A nice set of three longish improvisations from the not-so-conventional trio of Chris Cogburn (percussion, electronics), Juan Garcia (double bass) and Ignaz Schick (turntables, sampler, electronics). Very heavy on the atmosphere, with lots of almost sinister crackling and thumping. Best not to try and decipher who's doing what here, or even if those domestic animal sounds are from some creature in the room or recorded samples. (My cats couldn't tell.)

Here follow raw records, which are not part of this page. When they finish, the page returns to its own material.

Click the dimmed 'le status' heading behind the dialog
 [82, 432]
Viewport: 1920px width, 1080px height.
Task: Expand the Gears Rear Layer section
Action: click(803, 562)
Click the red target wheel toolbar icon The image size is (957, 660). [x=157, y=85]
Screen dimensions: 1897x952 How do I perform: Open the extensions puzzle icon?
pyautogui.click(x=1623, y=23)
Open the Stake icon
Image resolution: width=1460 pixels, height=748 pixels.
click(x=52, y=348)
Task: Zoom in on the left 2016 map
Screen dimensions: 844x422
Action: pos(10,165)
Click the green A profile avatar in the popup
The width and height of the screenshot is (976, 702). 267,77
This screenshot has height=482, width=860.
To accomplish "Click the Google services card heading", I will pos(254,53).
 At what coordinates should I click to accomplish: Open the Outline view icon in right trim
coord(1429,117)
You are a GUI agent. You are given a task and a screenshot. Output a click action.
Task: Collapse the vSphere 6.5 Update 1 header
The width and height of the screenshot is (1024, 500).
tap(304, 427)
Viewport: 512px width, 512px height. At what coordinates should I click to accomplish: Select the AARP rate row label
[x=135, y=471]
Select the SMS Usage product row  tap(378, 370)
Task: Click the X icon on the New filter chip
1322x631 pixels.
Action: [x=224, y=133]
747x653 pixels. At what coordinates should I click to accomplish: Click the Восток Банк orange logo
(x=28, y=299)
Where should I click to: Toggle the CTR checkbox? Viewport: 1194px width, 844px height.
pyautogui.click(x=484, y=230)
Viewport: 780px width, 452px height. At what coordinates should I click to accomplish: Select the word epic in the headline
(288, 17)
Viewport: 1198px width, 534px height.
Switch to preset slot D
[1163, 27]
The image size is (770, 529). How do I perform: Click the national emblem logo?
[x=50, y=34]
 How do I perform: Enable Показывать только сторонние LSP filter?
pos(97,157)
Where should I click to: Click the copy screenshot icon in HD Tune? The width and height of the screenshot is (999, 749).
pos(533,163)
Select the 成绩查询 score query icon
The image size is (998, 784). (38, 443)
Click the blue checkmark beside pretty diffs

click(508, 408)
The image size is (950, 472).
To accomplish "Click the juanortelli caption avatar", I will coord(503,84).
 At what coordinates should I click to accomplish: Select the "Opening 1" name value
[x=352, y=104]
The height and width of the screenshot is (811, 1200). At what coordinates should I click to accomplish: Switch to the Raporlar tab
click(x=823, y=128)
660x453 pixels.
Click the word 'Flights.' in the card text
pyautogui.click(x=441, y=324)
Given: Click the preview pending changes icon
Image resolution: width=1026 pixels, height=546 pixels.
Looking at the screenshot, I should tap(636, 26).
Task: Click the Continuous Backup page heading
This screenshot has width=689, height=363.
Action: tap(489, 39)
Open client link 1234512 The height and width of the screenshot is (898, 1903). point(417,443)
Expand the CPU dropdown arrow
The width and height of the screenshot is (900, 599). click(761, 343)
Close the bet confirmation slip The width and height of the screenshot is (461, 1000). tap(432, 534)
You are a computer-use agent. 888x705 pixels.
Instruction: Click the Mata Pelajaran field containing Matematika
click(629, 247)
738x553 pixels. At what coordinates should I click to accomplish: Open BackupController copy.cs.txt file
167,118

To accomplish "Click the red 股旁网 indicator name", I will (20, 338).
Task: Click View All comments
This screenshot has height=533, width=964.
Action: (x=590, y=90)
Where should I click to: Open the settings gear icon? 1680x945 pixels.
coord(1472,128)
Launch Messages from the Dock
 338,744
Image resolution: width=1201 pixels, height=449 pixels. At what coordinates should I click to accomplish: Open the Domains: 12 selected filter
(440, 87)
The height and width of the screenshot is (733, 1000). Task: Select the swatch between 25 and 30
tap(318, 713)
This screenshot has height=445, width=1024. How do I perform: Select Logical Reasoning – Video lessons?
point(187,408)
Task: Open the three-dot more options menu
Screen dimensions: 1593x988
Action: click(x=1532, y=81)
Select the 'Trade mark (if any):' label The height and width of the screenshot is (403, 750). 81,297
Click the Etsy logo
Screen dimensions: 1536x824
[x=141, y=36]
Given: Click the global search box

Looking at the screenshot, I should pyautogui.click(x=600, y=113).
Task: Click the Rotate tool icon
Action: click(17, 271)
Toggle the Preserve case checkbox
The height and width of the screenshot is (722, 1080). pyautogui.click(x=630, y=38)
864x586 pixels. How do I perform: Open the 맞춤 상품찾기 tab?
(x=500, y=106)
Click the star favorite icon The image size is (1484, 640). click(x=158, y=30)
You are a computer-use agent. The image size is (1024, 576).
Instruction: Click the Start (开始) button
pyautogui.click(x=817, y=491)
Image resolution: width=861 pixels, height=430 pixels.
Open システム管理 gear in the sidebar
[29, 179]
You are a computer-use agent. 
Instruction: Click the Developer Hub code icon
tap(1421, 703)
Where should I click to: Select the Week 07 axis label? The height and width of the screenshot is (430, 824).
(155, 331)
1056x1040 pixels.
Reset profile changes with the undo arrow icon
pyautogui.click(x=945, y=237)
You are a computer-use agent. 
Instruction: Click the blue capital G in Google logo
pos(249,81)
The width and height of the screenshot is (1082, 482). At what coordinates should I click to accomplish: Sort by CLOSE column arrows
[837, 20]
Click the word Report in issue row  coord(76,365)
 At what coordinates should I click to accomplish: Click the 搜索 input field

These gentlemen have an uncanny knack for creating tension and holding it for long periods while letting it breathe and spin and attract outside sounds. Sort of like a twister sucking in the everyday sonics of their neighborhood. The quail song from my yard seems to fit. In places loops set up a ground for bowed harmonics and sporadic pop and rub, sounding like an approximation of alien song form. They collapse and rebuild often, sometimes coming from opposite corners and sometimes sprinting off the line as one.
Garcia's approach takes in classical sounding articulation, thick clouds of harmonics and raggedy folk-bowing, melding easily with the clash of titans alongside him. Cogburn's arsenal contains probably every sound possible with vibrating membranes and electricity, and Schick is the trickster, tossing out jokey bits of everyday life that, in this context, provoke questions about the operator's sanity. It's a toss-up I suppose.